Try it: The response should consist of every line below, restated exactly, with no pictures.

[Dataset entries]
***

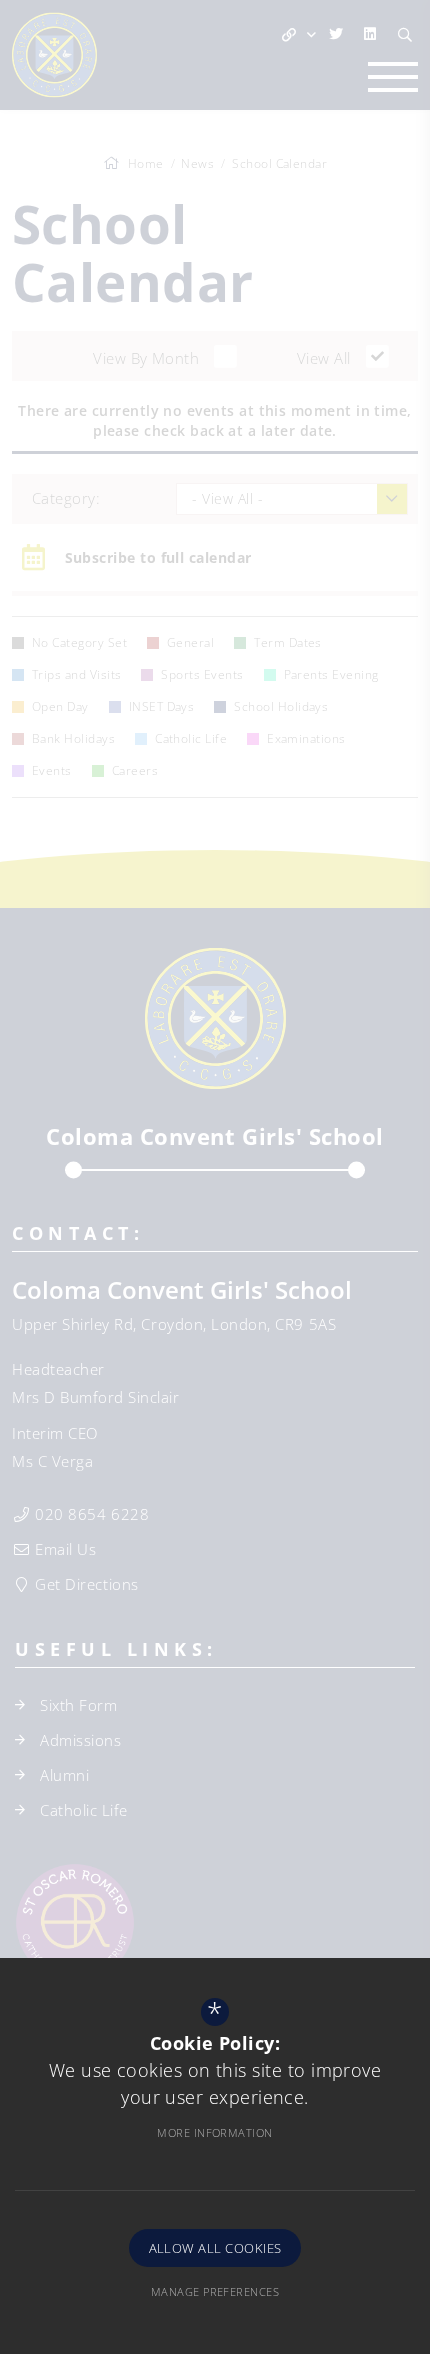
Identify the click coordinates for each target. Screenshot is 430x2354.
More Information (214, 2132)
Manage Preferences (215, 2291)
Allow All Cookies (215, 2248)
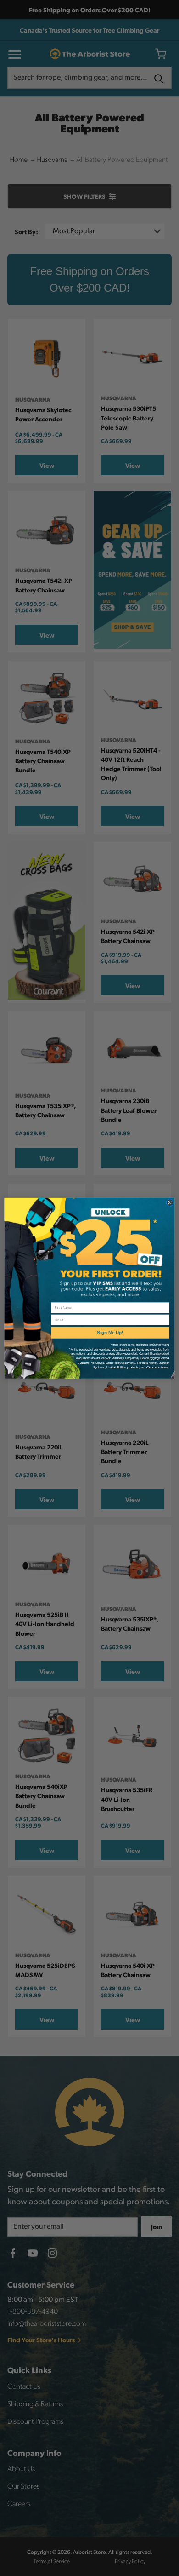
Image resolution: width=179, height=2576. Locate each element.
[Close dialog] (170, 1202)
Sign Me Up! (110, 1332)
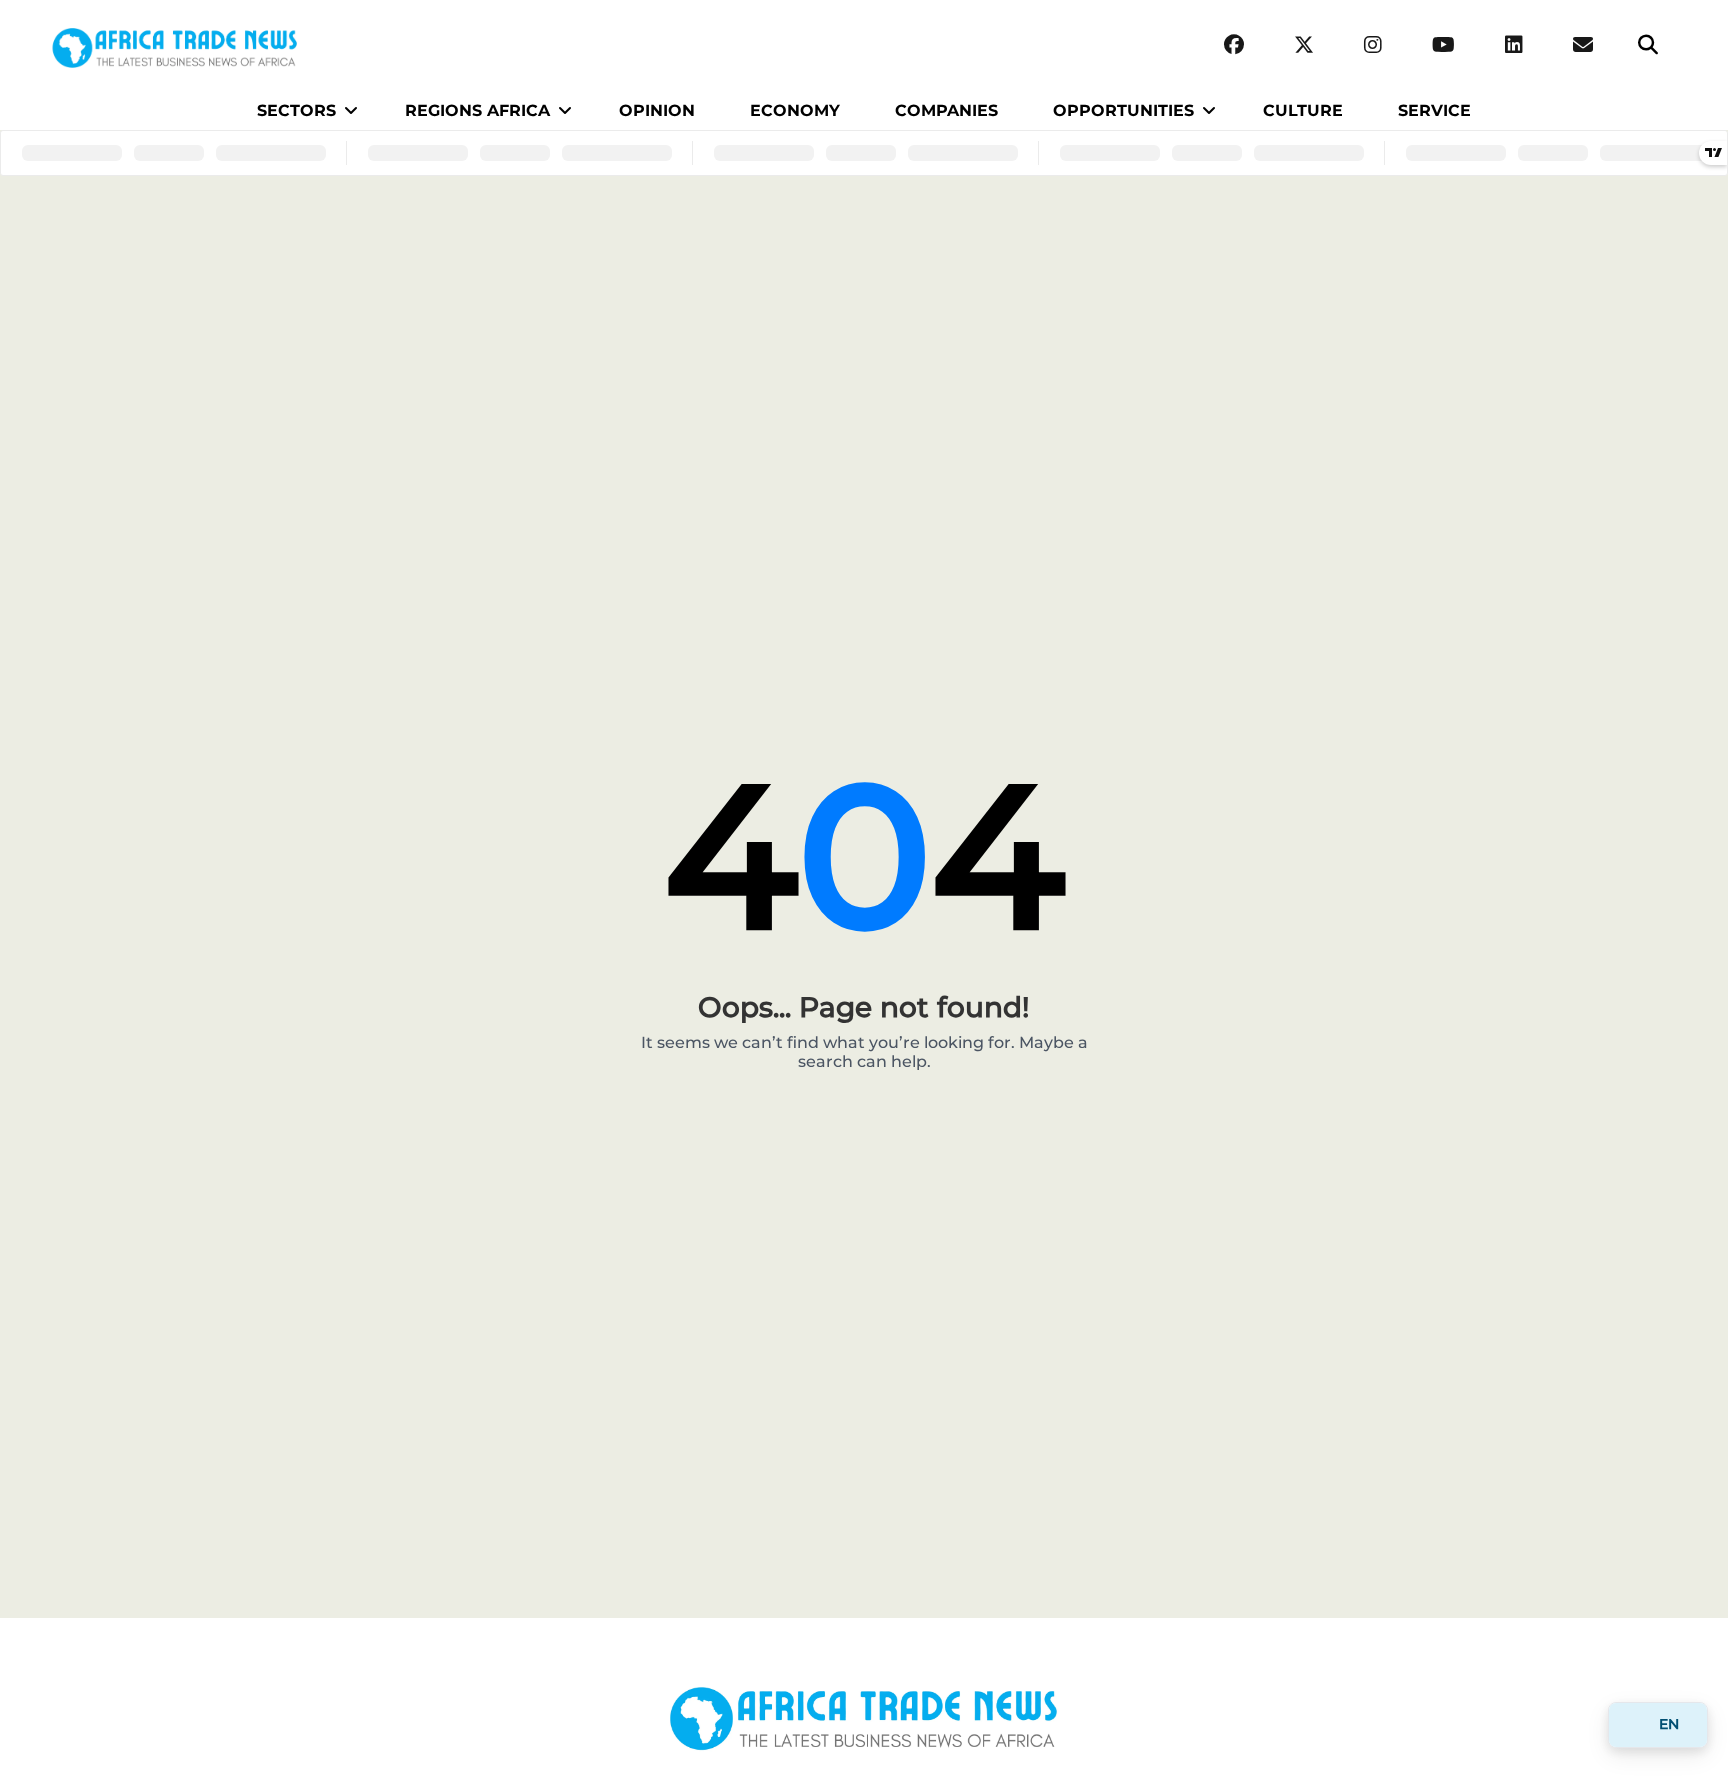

***

Response to this exercise:
Identify the click coordinates for each target. Screenshot is 430x2354.
More Information (214, 2132)
Manage Preferences (215, 2291)
Allow All Cookies (215, 2248)
Image resolution: width=179, height=2576. Locate each element.
[Close dialog] (170, 1202)
Sign Me Up! (110, 1332)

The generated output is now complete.